DATA FOR REVIEW Start Marker
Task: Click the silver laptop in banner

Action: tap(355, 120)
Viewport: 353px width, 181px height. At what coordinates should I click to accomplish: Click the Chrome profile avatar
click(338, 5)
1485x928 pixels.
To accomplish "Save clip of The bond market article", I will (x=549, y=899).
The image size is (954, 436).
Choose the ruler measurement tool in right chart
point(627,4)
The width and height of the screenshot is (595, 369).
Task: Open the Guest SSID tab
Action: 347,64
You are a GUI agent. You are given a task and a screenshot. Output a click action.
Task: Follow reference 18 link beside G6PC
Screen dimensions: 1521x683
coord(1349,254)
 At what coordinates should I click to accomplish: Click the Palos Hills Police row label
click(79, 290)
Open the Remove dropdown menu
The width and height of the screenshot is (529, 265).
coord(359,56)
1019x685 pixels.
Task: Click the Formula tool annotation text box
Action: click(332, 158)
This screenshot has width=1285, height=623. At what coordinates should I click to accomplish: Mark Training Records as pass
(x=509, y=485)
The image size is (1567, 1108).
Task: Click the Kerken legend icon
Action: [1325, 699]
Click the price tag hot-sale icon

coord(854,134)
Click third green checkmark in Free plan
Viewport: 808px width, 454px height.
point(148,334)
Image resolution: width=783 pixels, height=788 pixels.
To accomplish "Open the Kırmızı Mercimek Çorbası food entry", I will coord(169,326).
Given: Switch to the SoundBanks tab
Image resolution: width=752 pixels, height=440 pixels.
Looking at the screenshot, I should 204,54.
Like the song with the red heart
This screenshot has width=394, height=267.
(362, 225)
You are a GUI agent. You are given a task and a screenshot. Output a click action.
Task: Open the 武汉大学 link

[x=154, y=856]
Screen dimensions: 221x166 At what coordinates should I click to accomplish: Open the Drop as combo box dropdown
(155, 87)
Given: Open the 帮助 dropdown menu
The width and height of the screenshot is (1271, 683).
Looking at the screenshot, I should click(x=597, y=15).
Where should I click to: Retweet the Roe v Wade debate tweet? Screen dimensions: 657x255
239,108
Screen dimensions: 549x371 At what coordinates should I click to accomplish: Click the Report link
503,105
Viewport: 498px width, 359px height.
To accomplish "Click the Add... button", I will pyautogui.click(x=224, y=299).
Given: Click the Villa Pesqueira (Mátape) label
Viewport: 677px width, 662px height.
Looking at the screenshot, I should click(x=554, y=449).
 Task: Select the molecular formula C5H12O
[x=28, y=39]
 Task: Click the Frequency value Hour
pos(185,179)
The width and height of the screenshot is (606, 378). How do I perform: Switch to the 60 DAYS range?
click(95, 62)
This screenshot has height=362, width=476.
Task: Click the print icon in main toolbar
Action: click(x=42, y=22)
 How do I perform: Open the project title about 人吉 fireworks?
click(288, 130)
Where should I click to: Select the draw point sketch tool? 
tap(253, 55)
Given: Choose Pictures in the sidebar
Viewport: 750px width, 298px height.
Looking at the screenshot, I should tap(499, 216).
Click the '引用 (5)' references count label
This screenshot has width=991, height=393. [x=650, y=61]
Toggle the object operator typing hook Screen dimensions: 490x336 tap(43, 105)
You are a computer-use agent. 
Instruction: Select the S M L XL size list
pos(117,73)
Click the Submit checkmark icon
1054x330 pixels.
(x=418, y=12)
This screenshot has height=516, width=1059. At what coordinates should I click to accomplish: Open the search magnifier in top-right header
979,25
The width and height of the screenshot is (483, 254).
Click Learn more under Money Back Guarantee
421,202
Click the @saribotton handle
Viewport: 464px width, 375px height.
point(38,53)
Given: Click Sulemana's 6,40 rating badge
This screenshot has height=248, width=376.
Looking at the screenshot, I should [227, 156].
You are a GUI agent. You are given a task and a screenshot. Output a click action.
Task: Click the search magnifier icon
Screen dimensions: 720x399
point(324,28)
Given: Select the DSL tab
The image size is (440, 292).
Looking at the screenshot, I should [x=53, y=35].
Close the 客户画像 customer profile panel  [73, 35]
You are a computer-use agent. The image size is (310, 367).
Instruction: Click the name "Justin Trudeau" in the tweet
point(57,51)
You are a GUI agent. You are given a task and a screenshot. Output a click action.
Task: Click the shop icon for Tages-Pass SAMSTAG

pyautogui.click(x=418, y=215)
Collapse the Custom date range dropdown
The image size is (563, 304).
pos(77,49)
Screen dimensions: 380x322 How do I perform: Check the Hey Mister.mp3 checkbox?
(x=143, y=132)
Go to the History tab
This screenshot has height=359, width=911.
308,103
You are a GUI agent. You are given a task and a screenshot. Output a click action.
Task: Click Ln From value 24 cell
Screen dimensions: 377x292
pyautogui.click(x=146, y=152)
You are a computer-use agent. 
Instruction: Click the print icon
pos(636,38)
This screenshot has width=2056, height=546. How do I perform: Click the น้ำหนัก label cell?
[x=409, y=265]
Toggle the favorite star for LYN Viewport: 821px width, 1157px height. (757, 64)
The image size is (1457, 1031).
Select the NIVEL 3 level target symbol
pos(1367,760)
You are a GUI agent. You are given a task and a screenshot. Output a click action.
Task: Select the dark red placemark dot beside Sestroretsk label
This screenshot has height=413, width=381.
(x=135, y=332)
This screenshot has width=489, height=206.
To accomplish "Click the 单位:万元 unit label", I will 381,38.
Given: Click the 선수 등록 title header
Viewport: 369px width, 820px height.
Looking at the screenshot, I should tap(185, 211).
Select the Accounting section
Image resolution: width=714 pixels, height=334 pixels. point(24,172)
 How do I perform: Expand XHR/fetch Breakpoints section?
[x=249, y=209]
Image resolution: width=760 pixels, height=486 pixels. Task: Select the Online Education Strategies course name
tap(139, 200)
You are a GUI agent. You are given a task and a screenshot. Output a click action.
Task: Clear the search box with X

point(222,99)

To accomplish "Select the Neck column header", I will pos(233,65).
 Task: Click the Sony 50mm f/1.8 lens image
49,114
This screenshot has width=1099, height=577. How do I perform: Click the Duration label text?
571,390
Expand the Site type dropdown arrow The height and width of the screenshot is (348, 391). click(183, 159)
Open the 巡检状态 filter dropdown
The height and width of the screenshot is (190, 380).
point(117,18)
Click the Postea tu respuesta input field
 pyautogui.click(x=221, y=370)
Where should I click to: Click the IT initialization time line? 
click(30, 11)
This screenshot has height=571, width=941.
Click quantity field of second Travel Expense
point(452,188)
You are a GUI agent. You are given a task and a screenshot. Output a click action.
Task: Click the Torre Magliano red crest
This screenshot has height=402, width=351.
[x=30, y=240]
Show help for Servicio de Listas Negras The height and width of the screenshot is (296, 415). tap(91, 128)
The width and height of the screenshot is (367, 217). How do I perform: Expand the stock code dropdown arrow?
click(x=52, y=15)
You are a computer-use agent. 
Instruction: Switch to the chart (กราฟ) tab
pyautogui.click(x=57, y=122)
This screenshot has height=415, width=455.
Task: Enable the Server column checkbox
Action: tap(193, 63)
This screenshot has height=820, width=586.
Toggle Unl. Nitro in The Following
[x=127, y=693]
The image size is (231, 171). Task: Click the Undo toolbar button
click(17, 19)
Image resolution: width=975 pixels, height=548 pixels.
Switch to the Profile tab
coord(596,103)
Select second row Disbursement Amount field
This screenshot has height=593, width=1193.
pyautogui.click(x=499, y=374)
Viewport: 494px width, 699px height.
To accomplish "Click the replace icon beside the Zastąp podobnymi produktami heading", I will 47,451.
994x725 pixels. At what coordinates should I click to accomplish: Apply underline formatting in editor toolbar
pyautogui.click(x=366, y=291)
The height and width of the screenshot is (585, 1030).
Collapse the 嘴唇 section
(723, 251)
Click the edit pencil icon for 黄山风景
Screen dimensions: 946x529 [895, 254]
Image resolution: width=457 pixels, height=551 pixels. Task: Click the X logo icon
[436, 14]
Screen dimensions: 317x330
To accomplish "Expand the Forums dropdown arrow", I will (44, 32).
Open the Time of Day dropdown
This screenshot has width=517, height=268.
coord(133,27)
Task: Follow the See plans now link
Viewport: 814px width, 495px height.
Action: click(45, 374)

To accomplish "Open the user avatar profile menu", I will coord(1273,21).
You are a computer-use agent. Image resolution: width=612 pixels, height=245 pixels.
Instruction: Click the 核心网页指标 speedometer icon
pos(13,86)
DATA FOR REVIEW End Marker
• _TASK OBJECTIVE_
Leave out every line above except those from the line with "Viewport: 353px width, 181px" up to and including the line with "The image size is (954, 436).", and copy those exactly.

• _SOLVED EXERCISE_
Viewport: 353px width, 181px height. At what coordinates should I click to accomplish: Click the Chrome profile avatar
click(338, 5)
1485x928 pixels.
To accomplish "Save clip of The bond market article", I will (x=549, y=899).
The image size is (954, 436).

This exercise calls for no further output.